Title: Therapeutic Versus Preventative Use of Ginkgo biloba Extract (EGb 761) against Indomethacin-Induced Gastric Ulcer in Mice
Description:
The main bioactive constituents in the standardized Ginkgo biloba leaf extract (EGb 761) are the terpene lactones and flavonoid glycosides.
EGb 761’s antioxidant and anti-inflammatory properties have previously been demonstrated.
Indomethacin-induced gastric ulcers have a multifactorial etiology and represent a major restriction to its therapeutic utility.
The underlying ulcerogenic process involves oxidative and inflammatory biomolecular insults.
This study was performed to explore the curative and preventative benefits of EGb 761 in experimentally-induced ulcers.
To develop gastric ulcers in mice, indomethacin (40 mg/kg) was administered orally.
EGb 761 (200 mg/kg) was given by gavage for 7 days before (preventative) and after (therapeutic) indomethacin administration.
The histological alterations and macroscopic mucosal lesions were assessed.
In gastric tissue homogenates, malondialdehyde (MDA), reduced glutathione (GSH), nitric oxide (NO), and inflammatory cytokines were measured.
The expressions of cyclooxygenase-2 (COX-2), cytokines, and proliferating cell nuclear antigen (PCNA) in the stomach mucosa were also investigated.

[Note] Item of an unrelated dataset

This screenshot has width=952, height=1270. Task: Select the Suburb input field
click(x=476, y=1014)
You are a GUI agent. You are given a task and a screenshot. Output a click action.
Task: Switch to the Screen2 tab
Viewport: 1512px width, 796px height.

The ulcer index, histological alterations, gastric oxidants, and inflammatory biomarkers were all significantly increased by indomethacin.
In stomach specimens, it increased COX-2 and PCNA expression.
EGb 761 treatments, both prophylactic and therapeutic, resulted in significant reductions in ulcer lesions, nitrosative and oxidative damage, and inflammatory markers, along with the lowering of COX-2 and PCNA expressions.
Furthermore, in the fight against stomach ulcers, EGb 761 treatment was found to be more efficient than prevention.